Nous reproduisons un article paru dans la revue Démocratie&Socialisme n° 228 d’octobre 2015. Mathieu Pouydesseau habite Berlin, est membre du Conseil national du PS français, mandataire de la motion B pour les français de l’étranger.

« Pourquoi vois-tu la paille qui est dans l’œil de ton frère, et n’aperçois-tu pas la poutre qui est dans ton œil ? Ou comment peux-tu dire à ton frère : Laisse-moi ôter une paille de ton œil, toi qui as une poutre dans le tien ? Hypocrite, ôte premièrement la poutre de ton œil, et alors tu verras comment ôter la paille de l’œil de ton frère », Évangiles de Mathieu et Luc.

Le vendredi 18 septembre était une très belle journée. Le magazine Der Spiegel mettait la dernière main à sa couverture, représentant Angela Merkel, la chancelière allemande, en mère Teresa. Qu’on était loin de la couverture de juillet, où une caricature représentait la Grèce comme ce pays irresponsable, incapable de respecter les règles et les lois, et coûtant énergie et patience à l’honnête ouvrier allemand ! Après avoir été les « instituteurs donneurs de leçons de l’Europe » (dixit le président allemand Gauck en 2013), l’Allemagne, en acceptant massivement les réfugiés, se rachetait une morale.

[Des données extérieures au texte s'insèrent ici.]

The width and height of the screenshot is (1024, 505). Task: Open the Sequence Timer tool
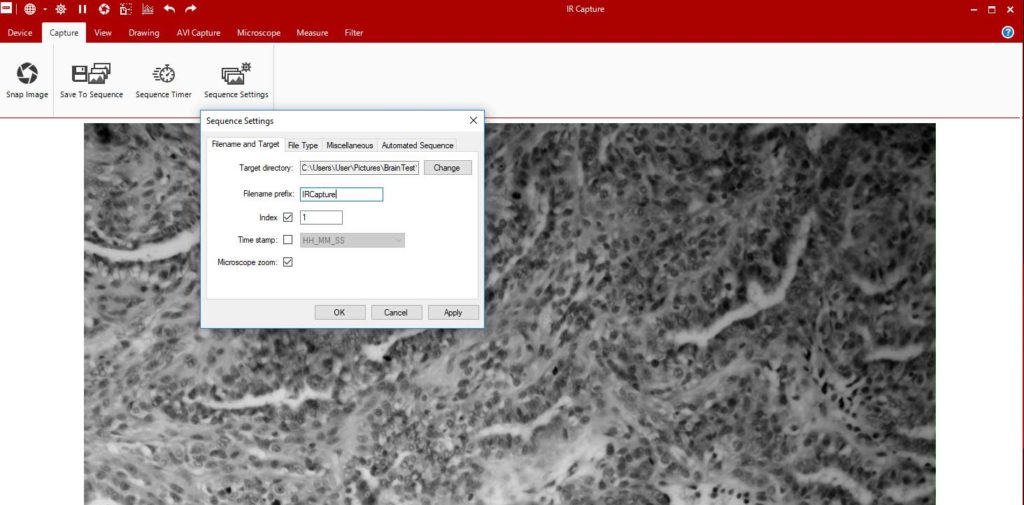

Au salon automobile de Francfort qui venait d’ouvrir, les industriels allemands pouvaient être fiers de leur succès : 800 000 emplois directs, 200 milliards d’euros d’exportations par an – l’équivalent de l’excédent commercial allemand ! – et Volkswagen, leader mondial, se réjouissait d’avoir doublé en un an ses ventes aux États-Unis.

Quand tout bascule

Tonnerre dans ce ciel serein ! L’Agence américaine de l’Environnement (EPA) publie dans l’après-midi un communiqué : Volkswagen a triché – et pas qu’un peu ! – en manipulant les résultats des émissions de tous ses moteurs Diesel, et ce, non par accident, non, avec préméditation, avec un logiciel développé pour cela ! Des millions de voitures vendues dans le monde entier perdent dans l’instant leur autorisation de circuler : poubelles ambulantes, elles doivent être rappelées. Les modifier pour les rendre conformes aux lois – car c’est bien de manœuvres illégales dont on parle – coûte par véhicule seulement 300 euros.

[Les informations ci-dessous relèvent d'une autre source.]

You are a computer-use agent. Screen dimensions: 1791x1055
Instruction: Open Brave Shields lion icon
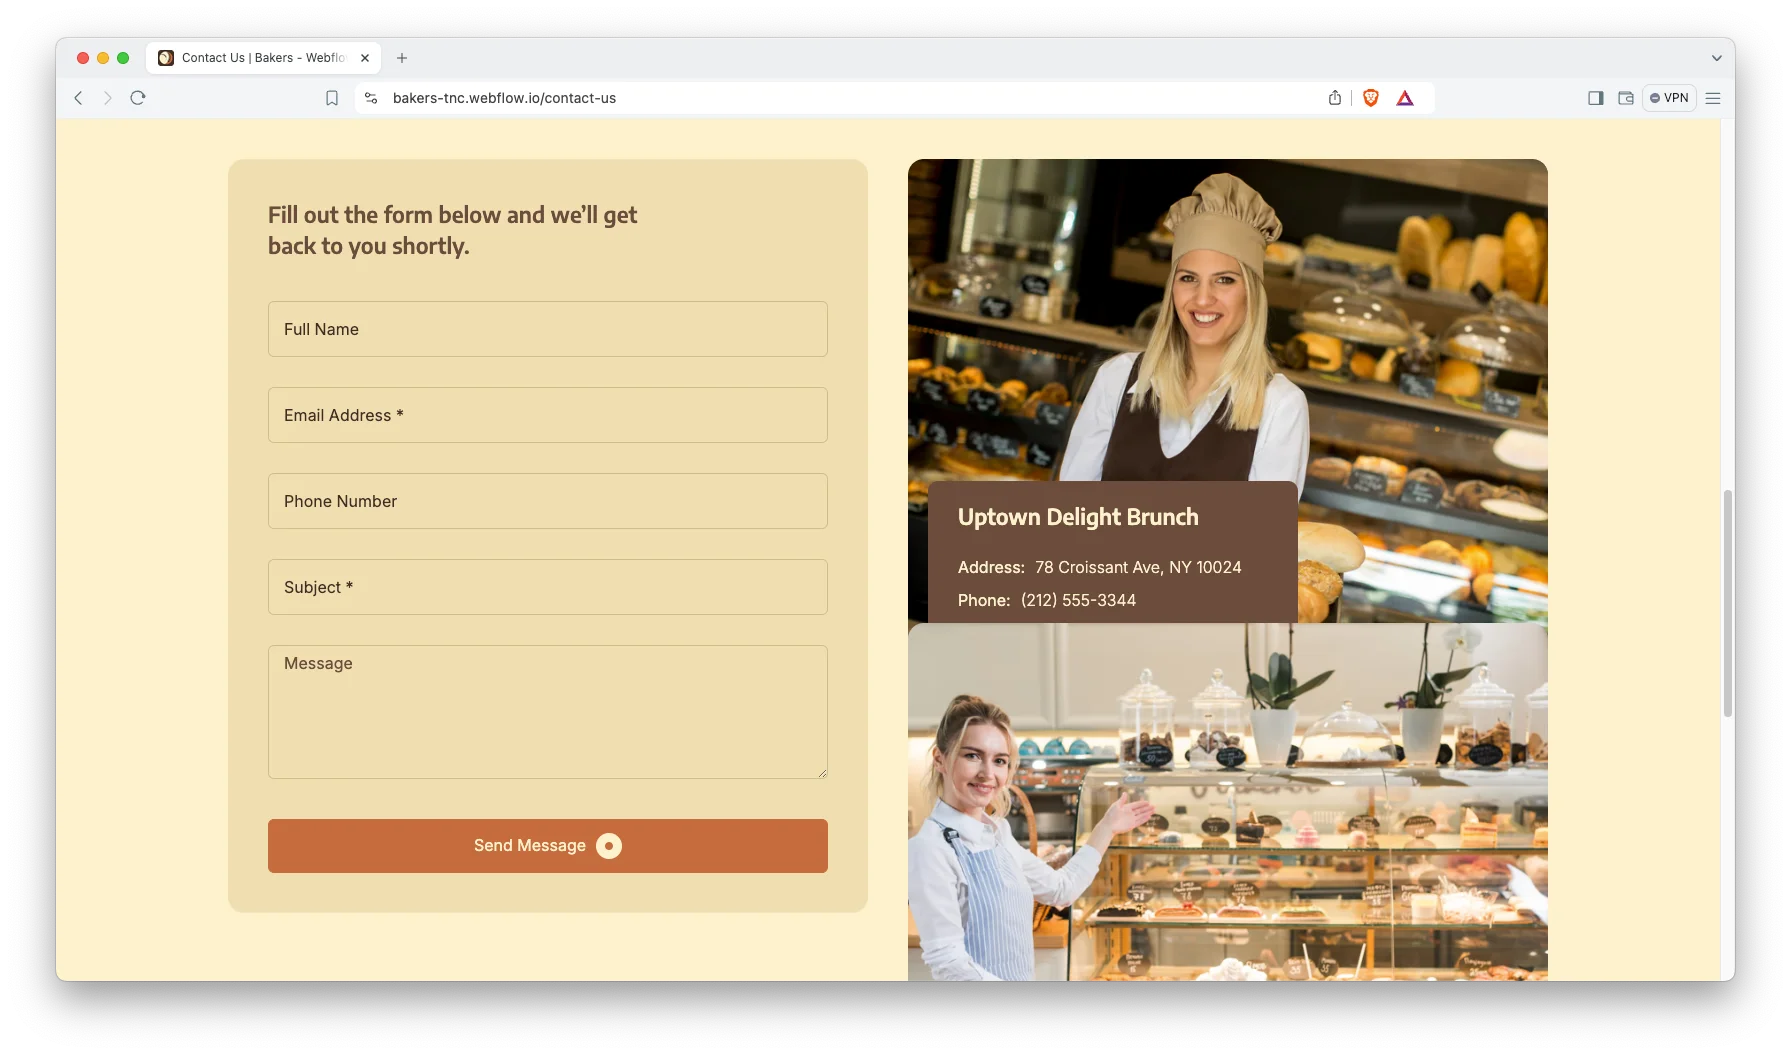pyautogui.click(x=1371, y=98)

Depuis, Volkswagen, plongé dans une crise remettant en cause tout son modèle d’organisation, pourrait disparaitre : 18 milliards de dollars, c’est le montant de l’amende que peut réclamer l’EPA. 40 milliards, c’est le montant des dommages et intérêts que pourraient réclamer les petits actionnaires, les fonds de pension, ruinés par la chute de l’action VW, ainsi que les clients, privés de leurs véhicules le temps de les modifier. Dès la semaine suivante, dans les médias, les médiacrates allemands, le syndicat IG Metall et la région de Basse-Saxe, actionnaire minoritaire de VW, appellent à la défense des emplois, à ne pas en rajouter pour ne pas « désespérer Wolfsburg » - la ville-usine créée par l’entreprise. Il faut sauver le « soldat VW ».

Alors est-ce là un mouton noir isolé dans un pays « correct », respectueux des lois et des traités ?

Un modèle… à ne pas suivre

La crise de Volkswagen permet de rappeler que loin d’être ce pays modèle, capable de donner des leçons du haut de sa chaire morale, l’Allemagne doit sa prospérité à un modèle économique de prédation, traversé de pannes, de corruptions, de fiascos. Rappelons que ce pays, qui vient de racheter 14 aéroports grecs, est incapable de finir celui de Berlin, dont les coûts ont plus que doublé, et la date d’ouverture, prévue au début en 2012, repoussée justement aux calendes grecques. Les cadres de Siemens, convaincus en 2006 d’un gigantesque système de corruption en … Grèce, n’ont toujours pas été extradés pour être jugés par la justice grecque.

Dans le même temps, le pays a accumulé plus de 200 milliards de retard d’investissement dans les infrastructures, et son taux de pauvreté n’a cessé d’augmenter depuis 2002, en rapport d’ailleurs avec l’augmentation de son nombre de milliardaires.

La crise de Volkswagen sera probablement payée par… les ouvriers, les employés. L’ancien PDG est parti avec une retraite chapeau, le nouveau a déjà annoncé un plan de « réduction des coûts ». Symbole d’un capitalisme qui est prêt à tout, même à l’illégalité, pour augmenter ses marges, mais passé maître dans la socialisation des pertes. Ne nous réjouissons donc pas de cette crise : ses sursauts et ses conséquences seront portés par ceux qui profitent le moins de ce système fou.